Can I calculate (approximately) how much air pressure is lost by measuring the hose length and diameter?

No, you cannot tell how much pressure is lost based on the size of the hose. This is not because there is not enough information to tell but because the hose is irrelevant.

You seem to be under the impression that there is some total amount of pressure in the hose and in the inner tube, and when you disconnect the pump and release the pressure in the hose, some of it is lost.

This is an incorrect understanding of what pressure means. Pressure is an intensive property — it is something that is the same for of all the air no matter how you divide it up within the connected system. The pressure in the hose equals the pressure in the inner tube, which equals the pressure in the whole pump-and-hose-and-inner-tube system.

In the tradition of physics education, let's consider the ideal case with a separately controllable valve on the tube. This is what would happen:

1. With the pump attached to the inner tube, you open the valve. This causes the pressure in the hose and tube to equalize: this is when the gauge on your pump jumps upward. At this point, the pressure in the tube has reduced, because some of the mass of air in it moved into the hose to pressurize it.

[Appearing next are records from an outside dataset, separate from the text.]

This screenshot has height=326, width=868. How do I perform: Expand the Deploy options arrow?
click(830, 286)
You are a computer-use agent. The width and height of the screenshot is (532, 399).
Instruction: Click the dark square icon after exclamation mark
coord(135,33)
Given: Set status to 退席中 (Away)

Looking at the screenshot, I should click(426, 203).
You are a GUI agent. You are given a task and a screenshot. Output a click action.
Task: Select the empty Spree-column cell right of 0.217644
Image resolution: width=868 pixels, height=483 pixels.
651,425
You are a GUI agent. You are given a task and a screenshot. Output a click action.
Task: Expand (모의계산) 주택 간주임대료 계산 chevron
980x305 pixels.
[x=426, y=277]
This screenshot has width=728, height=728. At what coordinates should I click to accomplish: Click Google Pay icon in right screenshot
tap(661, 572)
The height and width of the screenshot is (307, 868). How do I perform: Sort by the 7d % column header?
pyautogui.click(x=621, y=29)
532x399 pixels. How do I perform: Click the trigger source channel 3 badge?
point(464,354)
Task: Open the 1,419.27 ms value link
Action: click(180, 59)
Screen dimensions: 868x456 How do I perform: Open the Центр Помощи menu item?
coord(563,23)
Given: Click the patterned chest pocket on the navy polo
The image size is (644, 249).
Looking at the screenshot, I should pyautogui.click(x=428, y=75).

2. You use the pump to increase the pressure as desired, according to the gauge.

3. You close the valve on the tube. The pressures on each side of the valve remain equal to each other and to that read by the pump's gauge.

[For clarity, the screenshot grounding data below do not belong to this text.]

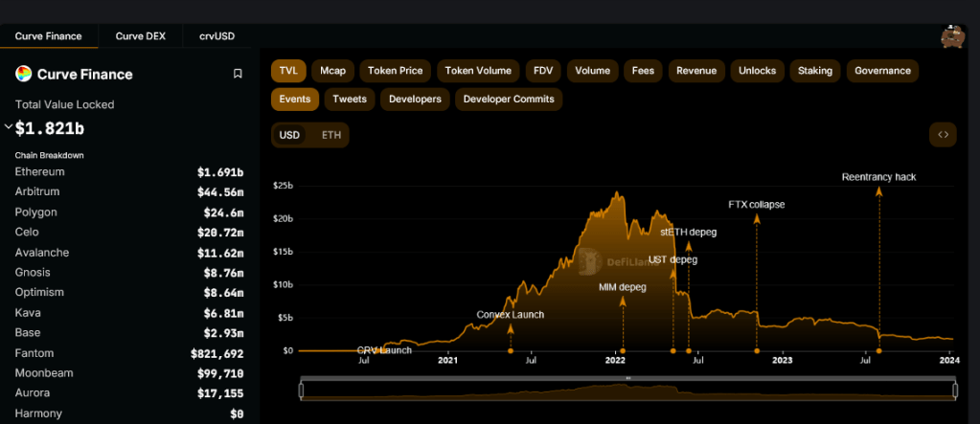
Task: Enable the Token Price metric
Action: (x=396, y=70)
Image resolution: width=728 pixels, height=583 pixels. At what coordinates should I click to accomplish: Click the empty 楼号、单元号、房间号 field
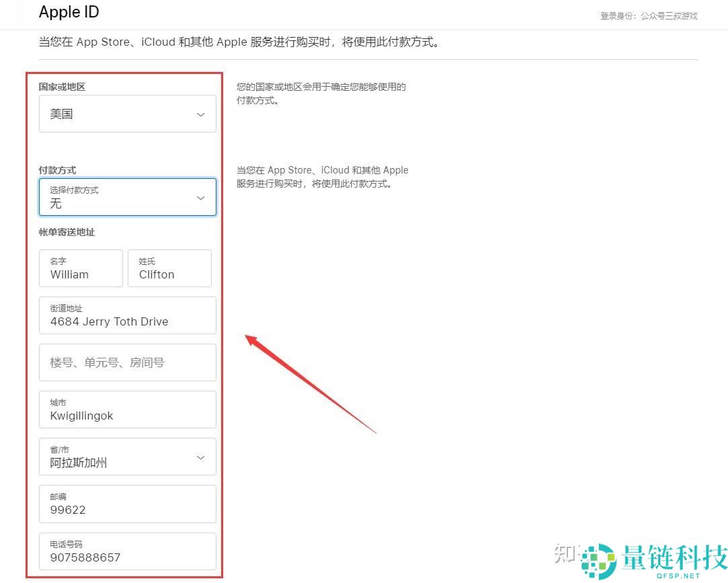128,362
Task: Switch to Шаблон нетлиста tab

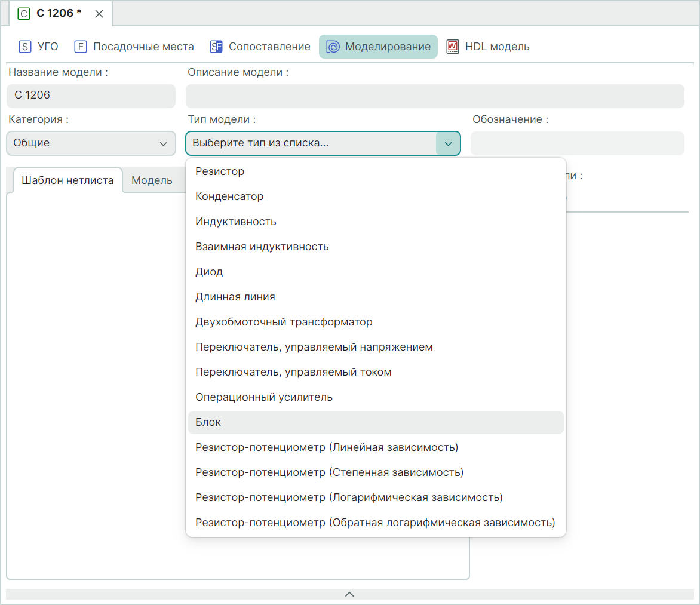Action: [67, 180]
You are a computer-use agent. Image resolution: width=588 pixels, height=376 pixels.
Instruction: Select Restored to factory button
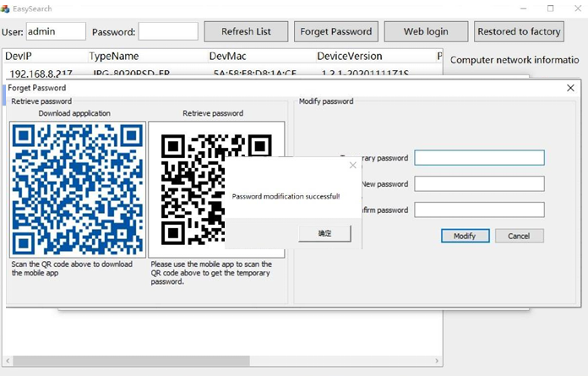pyautogui.click(x=518, y=32)
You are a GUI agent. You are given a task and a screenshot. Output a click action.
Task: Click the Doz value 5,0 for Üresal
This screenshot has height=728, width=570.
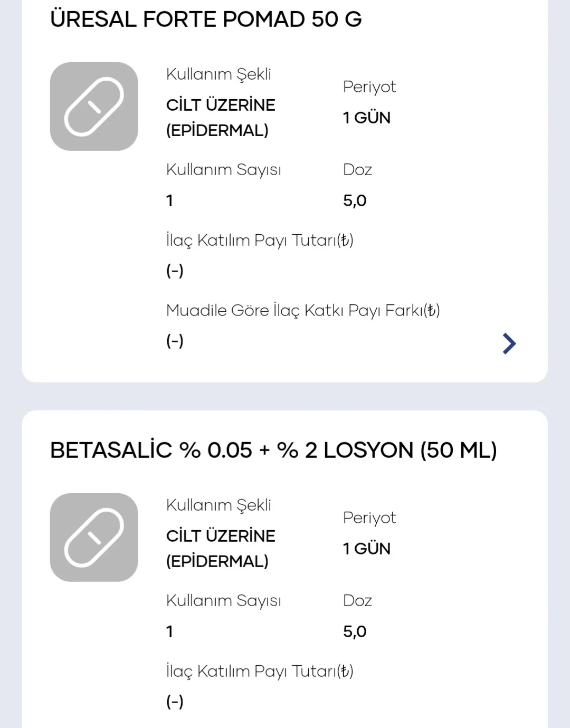click(355, 200)
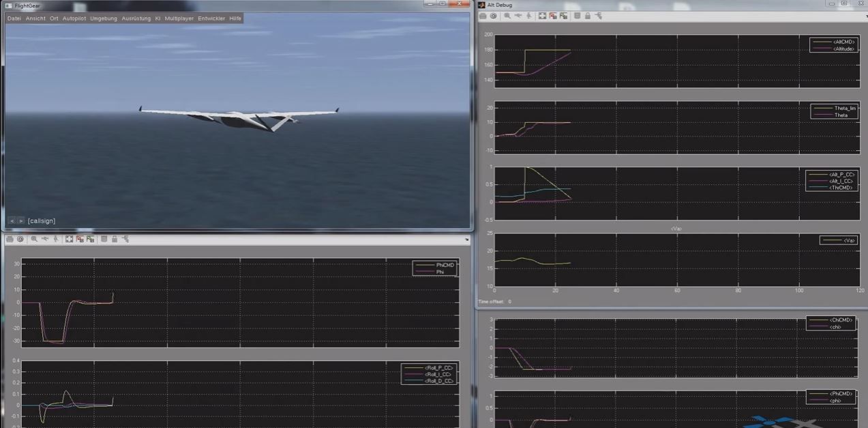
Task: Select Zoom magnifier in Alt Debug scope toolbar
Action: pyautogui.click(x=507, y=16)
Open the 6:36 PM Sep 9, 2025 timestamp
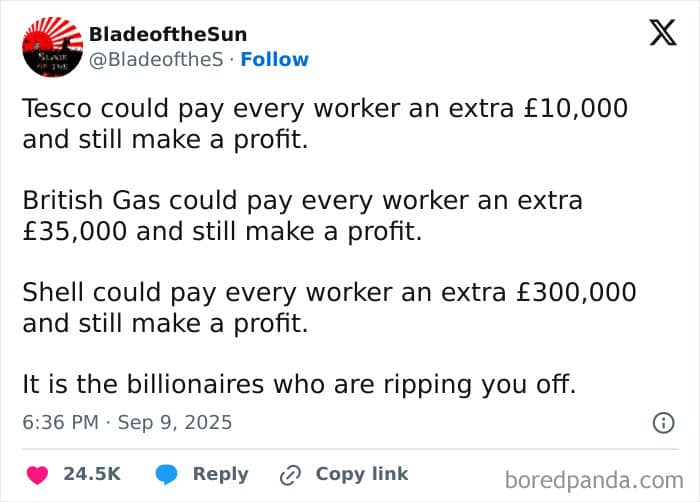This screenshot has width=700, height=502. 127,423
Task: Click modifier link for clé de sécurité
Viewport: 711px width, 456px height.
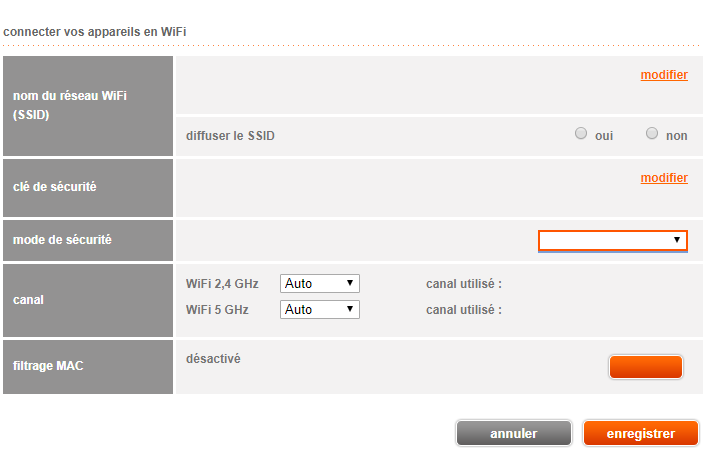Action: 664,178
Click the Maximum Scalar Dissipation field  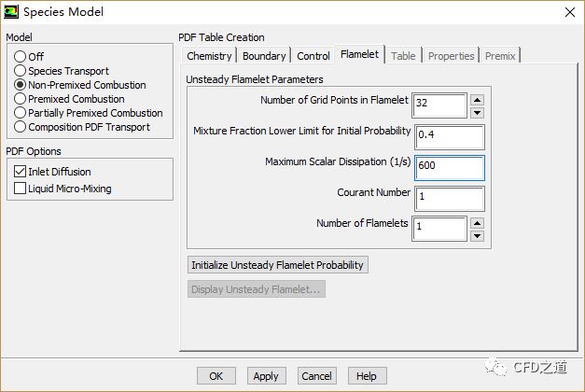click(x=449, y=166)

4. You disconnect the hose. The extra air in the hose escapes to the atmosphere.

As soon as you closed the valve, the inner tube became a closed system: the pressure in it is no longer affected by anything about the pump. It will stay where the gauge said it was while you were pumping.

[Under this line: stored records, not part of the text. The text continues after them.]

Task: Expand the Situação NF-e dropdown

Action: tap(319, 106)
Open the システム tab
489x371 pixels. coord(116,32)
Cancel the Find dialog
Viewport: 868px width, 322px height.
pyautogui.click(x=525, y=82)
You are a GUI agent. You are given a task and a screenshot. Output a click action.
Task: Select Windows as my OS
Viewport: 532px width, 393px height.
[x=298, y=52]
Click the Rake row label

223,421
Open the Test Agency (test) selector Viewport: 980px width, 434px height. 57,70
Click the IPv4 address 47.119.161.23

Now, in a real valve and pump chuck, there isn't a separate control to close the valve (pumps may have moving center pins to push the valve open as part of the “lock” but they aren't always exactly the right length — but I've never used a Presta valve so I may not have this right for those), and it is instead closed as you pull the chuck off the valve. This may release some air from the tube, due to the valve not being fully closed before the connection starts being open to the atmosphere. However, the amount of air released from the tube depends on the valve and how fast you let it close. It does not depend on the volume of air in the hose (except insofar as the pressure in the hose opposes the pressure of the tube even though both are also flowing out to the atmosphere, which is probably a minor effect).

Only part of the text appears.